At the same time, control experiments were conducted using appropriately diluted excipients instead of samples. In addition, the degree to which the activity of a sample can be modified by non-enzymatic inhibition, such as directly reacting with the AmplexRed® reagent, can be determined by treating only the sample and the AmplexRed® reagent in sodium phosphate buffer.

The specific fluorescence absorbance value obtained as a final result is calculated by subtracting the background activity value, that is, the value measured by the reaction product containing sodium phosphate buffer instead of the hMAO-B enzyme.

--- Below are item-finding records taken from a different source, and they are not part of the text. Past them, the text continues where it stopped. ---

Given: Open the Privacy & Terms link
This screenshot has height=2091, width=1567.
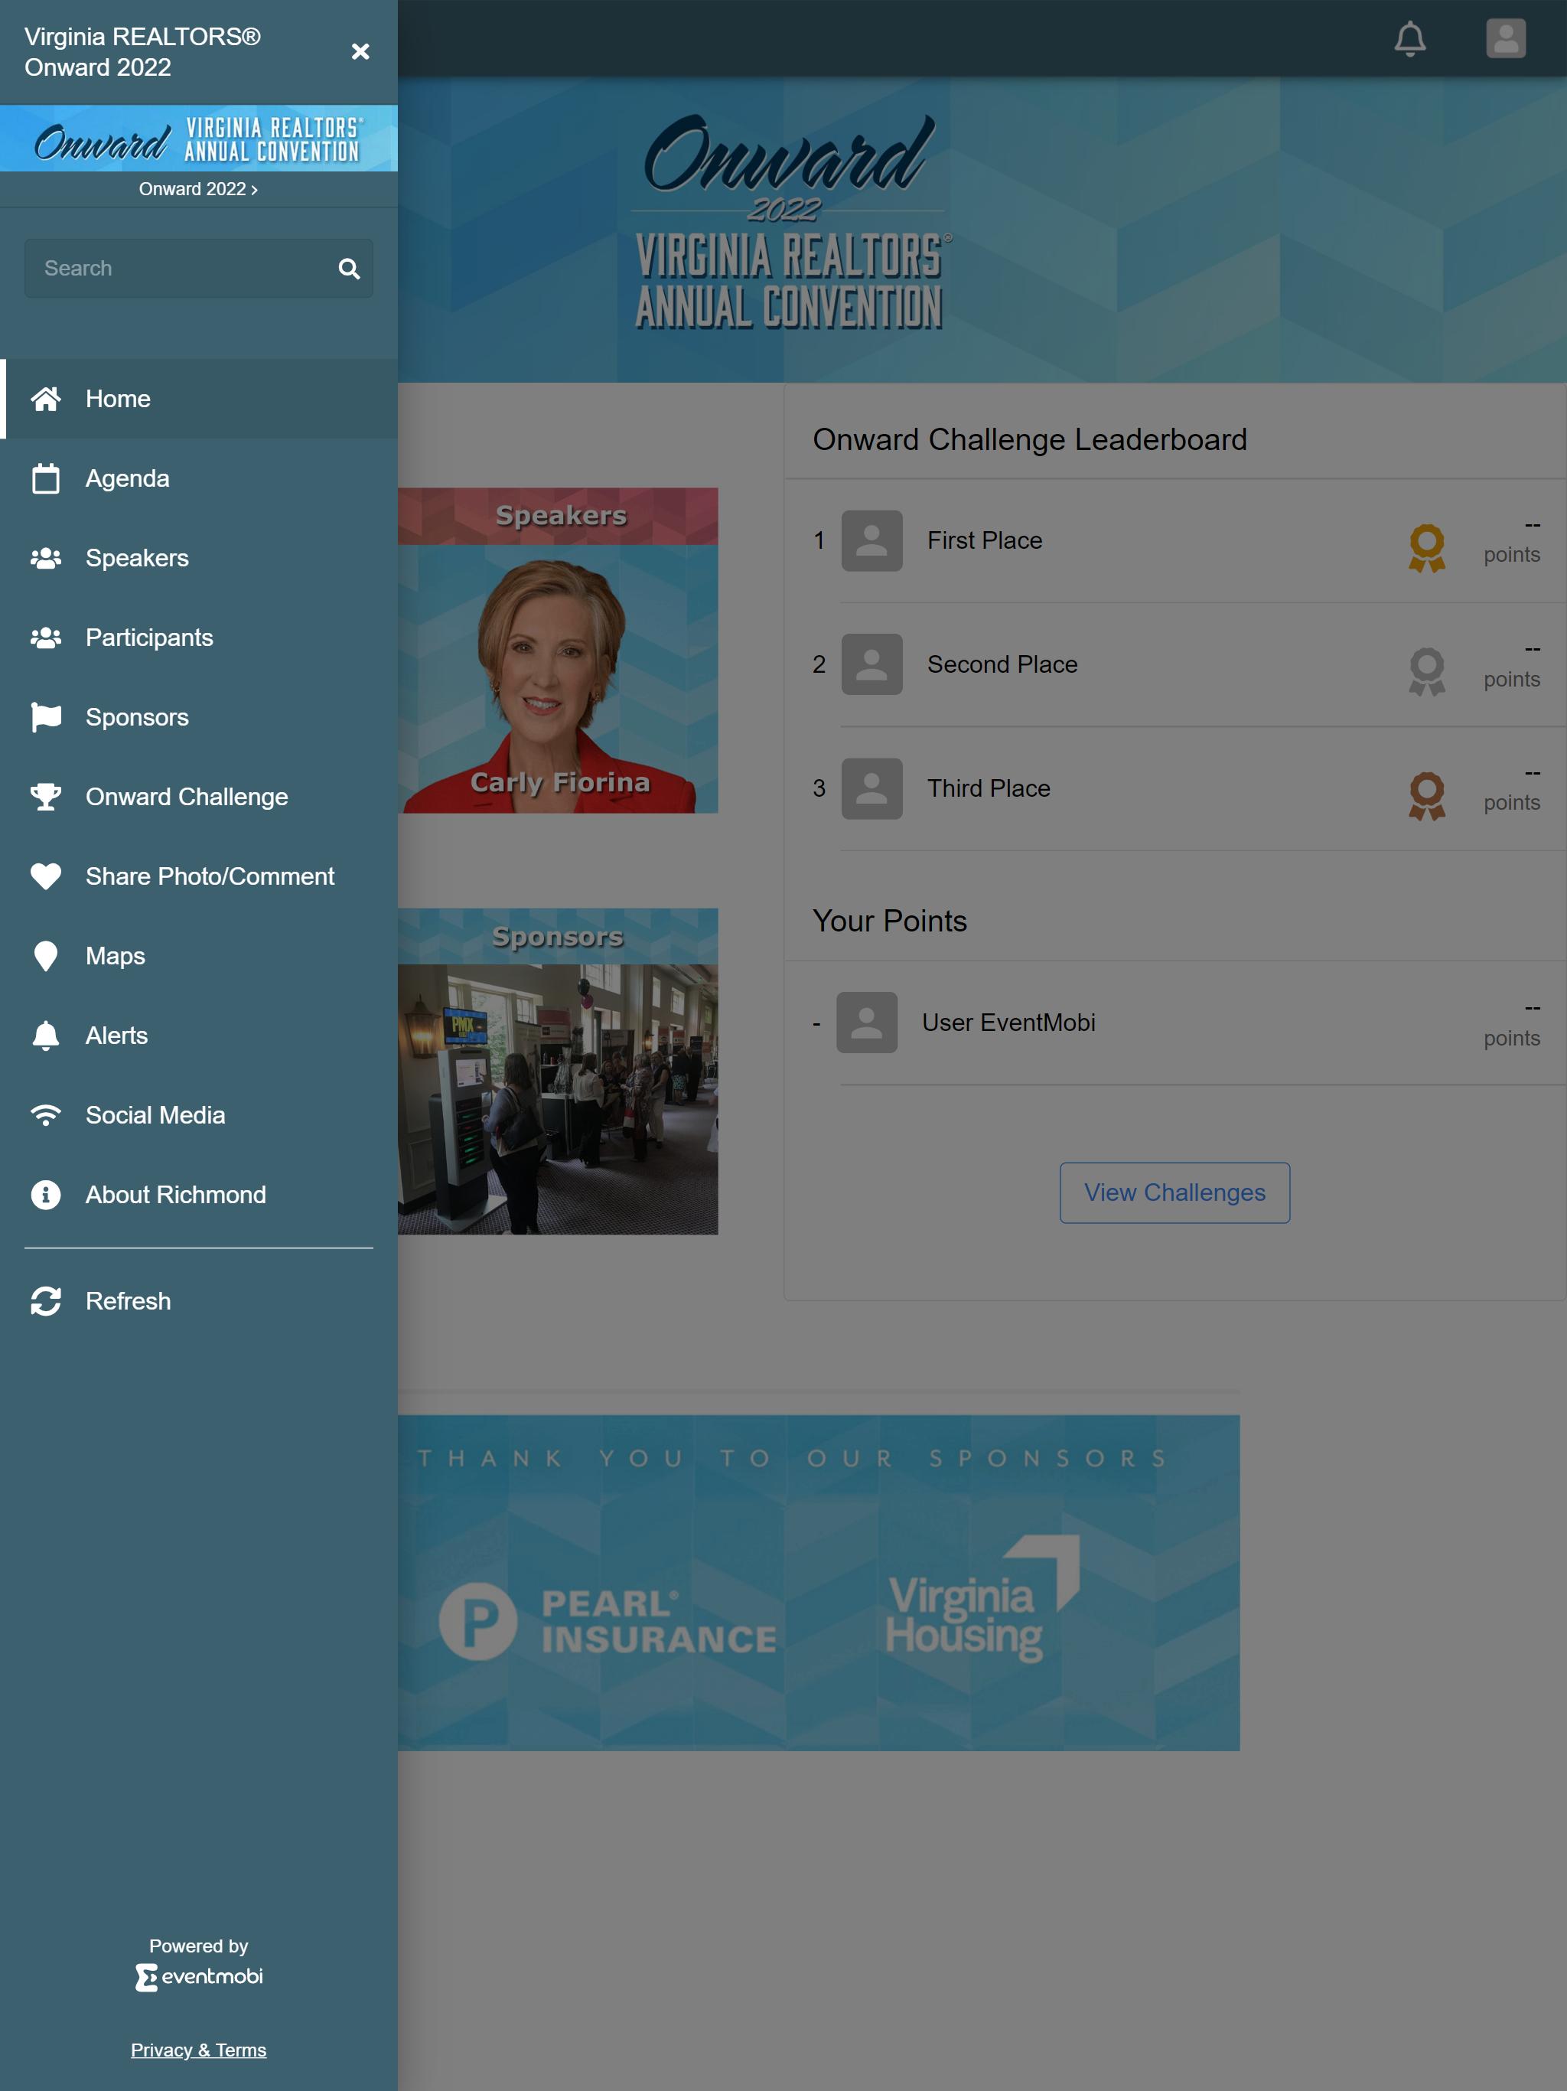Looking at the screenshot, I should coord(198,2049).
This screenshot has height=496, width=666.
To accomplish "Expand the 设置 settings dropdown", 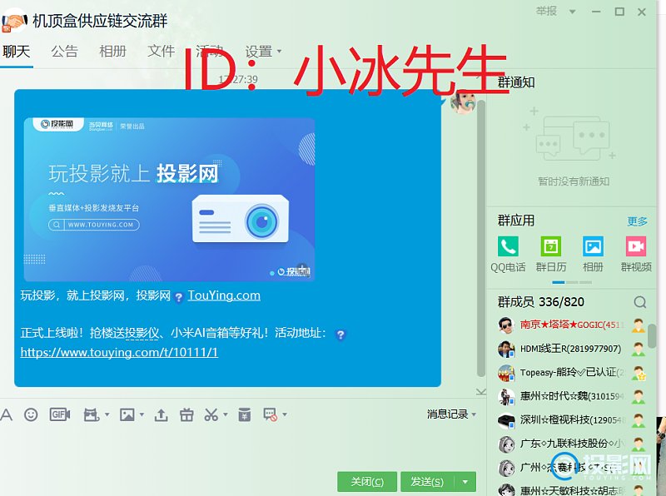I will point(279,52).
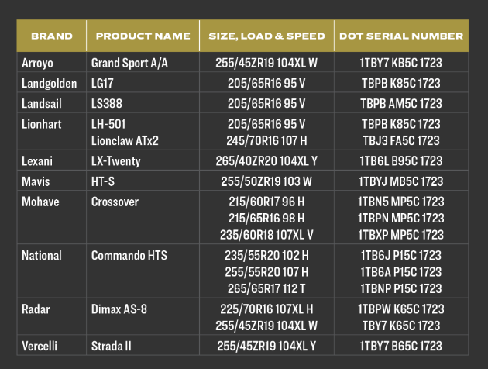This screenshot has height=369, width=488.
Task: Click size 235/60R18 107XL V
Action: pyautogui.click(x=261, y=235)
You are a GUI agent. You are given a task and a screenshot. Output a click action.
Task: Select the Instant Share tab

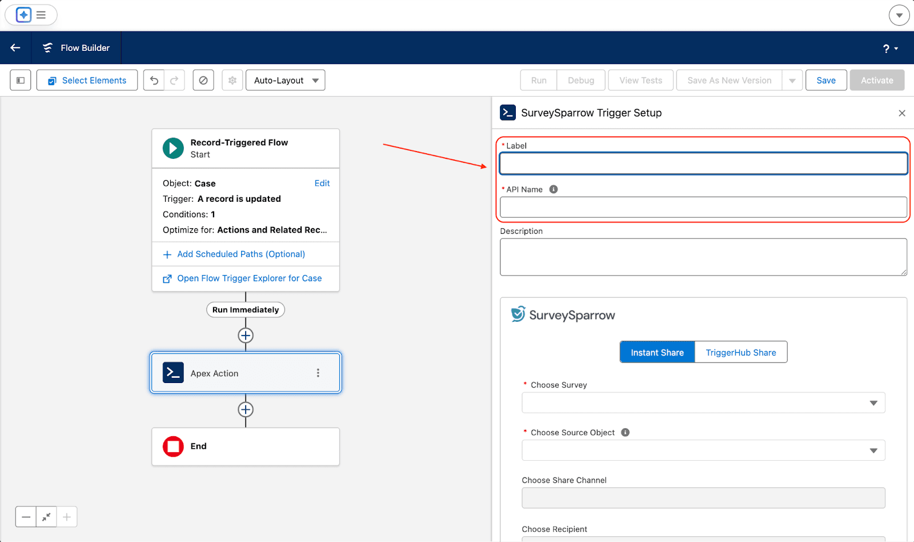tap(657, 352)
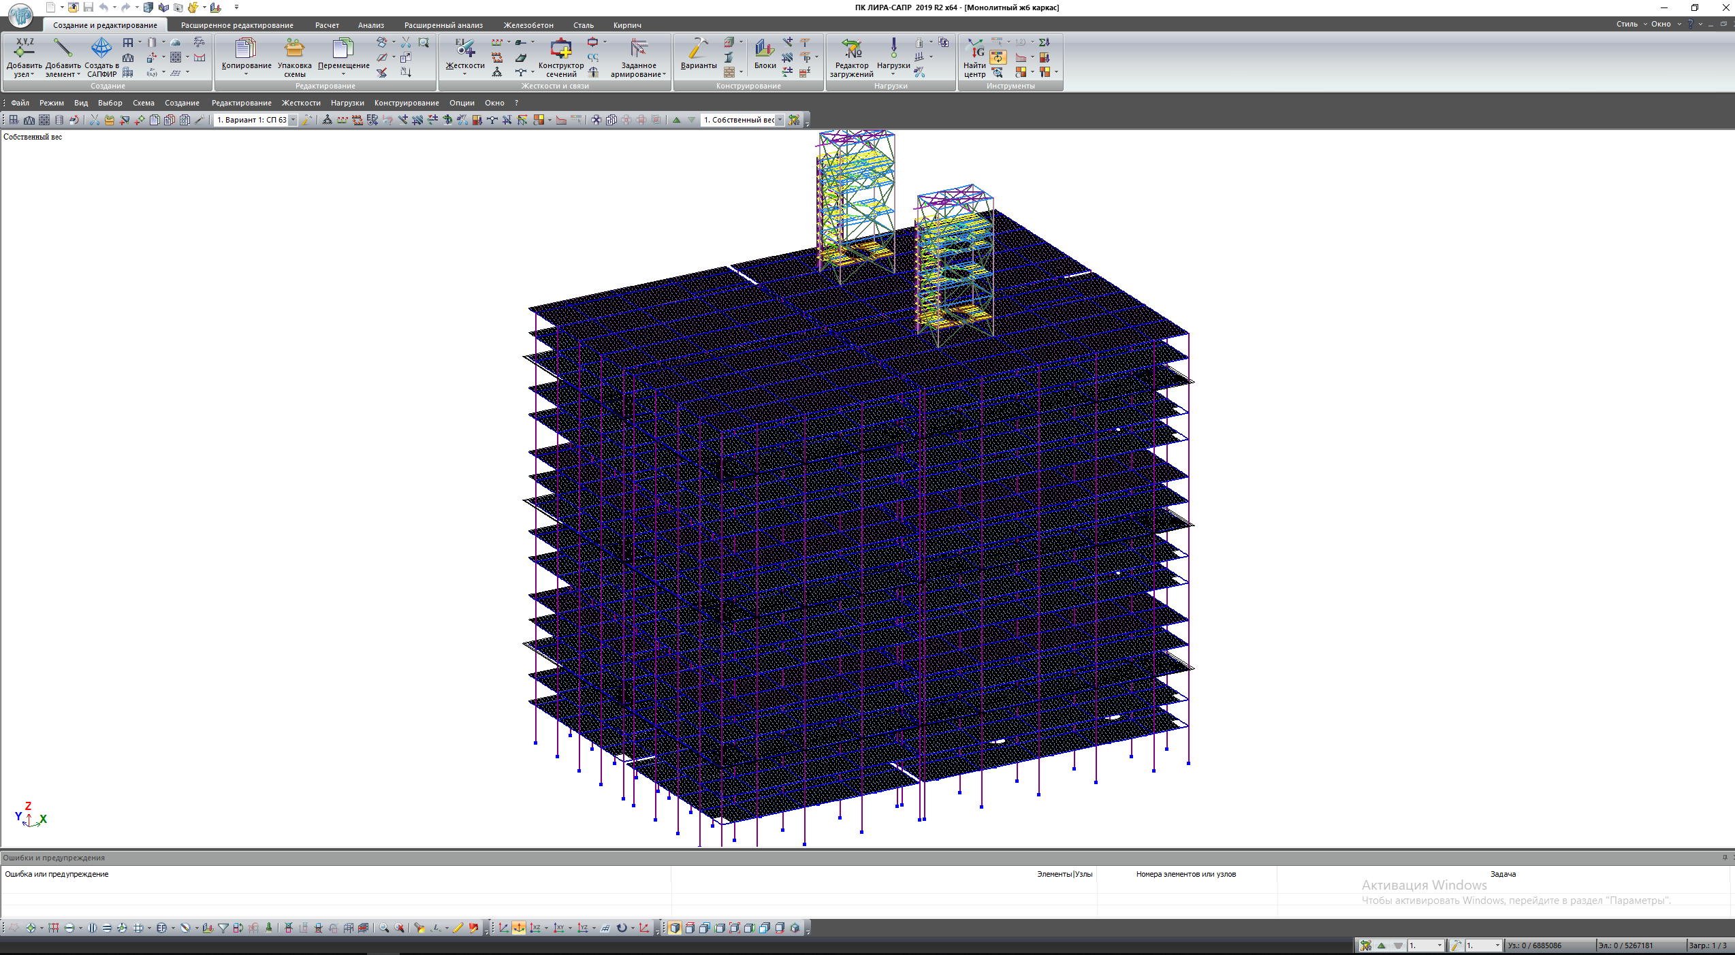Open the Схема menu
Viewport: 1735px width, 955px height.
(x=143, y=103)
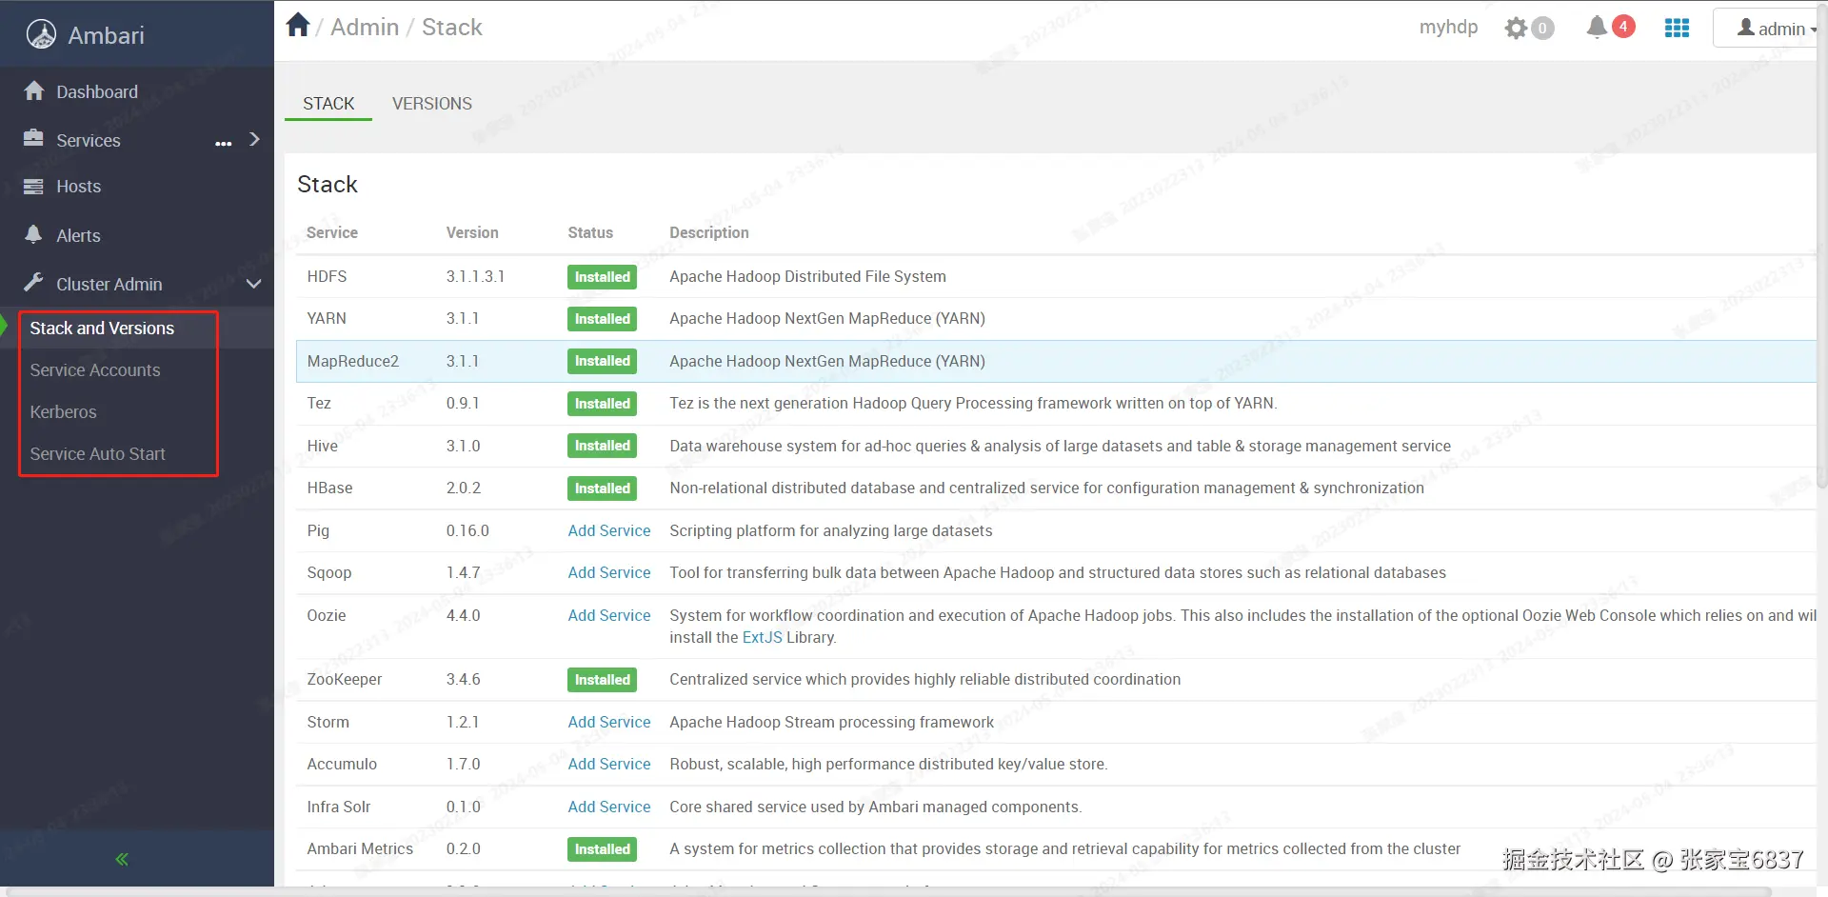Collapse sidebar with double-chevron icon

[122, 859]
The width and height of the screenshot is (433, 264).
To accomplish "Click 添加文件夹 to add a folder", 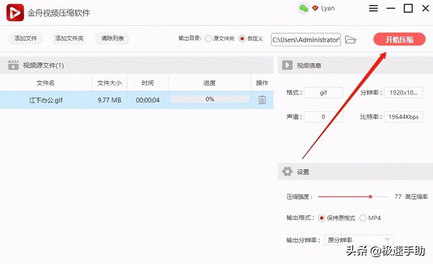I will click(69, 38).
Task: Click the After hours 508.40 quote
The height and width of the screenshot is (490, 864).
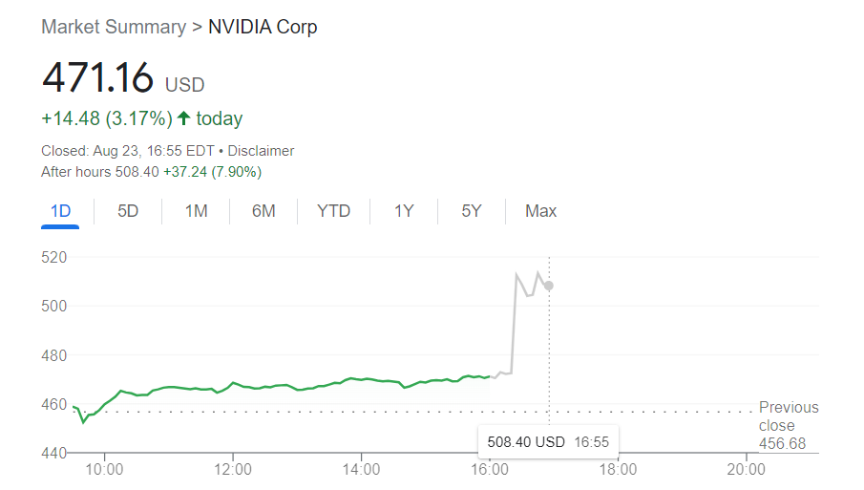Action: pos(151,172)
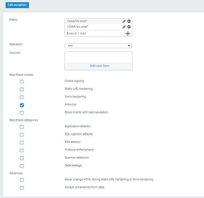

The results of% inhibition and IC ₅₀ (nM) at 10 mM concentration for MAO-B enzyme of the novel compound according to the present invention are shown in Table 1 below.

Experimental compound IC ₅₀ (nM) Compound 1 353 Compound 2 3,868 Compound 3 184 Compound 4 923 Compound 5 6,614 Compound 6 403 Compound 7 182 Compound 8 338 Compound 9 305 Compound 10 661 Compound 11 6,427 Compound 12 682 Compound 13 2,124 Compound 14 4,698 Compound 15 1,710 Compound 16 1,946 Compound 17 1,695 Compound 18 404

Experimental example 2: MAO -B inhibitor reversibility test

In order to determine whether the MAO-B inhibitor inhibitory ability is reversible or not, a MAO-B inhibitor reversibility experiment was conducted. After washing out the MAO-B% inhibition of the 1 mM compound and the compound attached to MAO-B, it was confirmed by comparing the MAO-B% inhibition of the 1 mM compound measured again. The washing stem was washed with 4 HEPES buffers and 2 phosphate buffers using a centrifugation-ultrafiltration method, and MAO-B was recovered to measure the% inhibitor of the 1 mM compound.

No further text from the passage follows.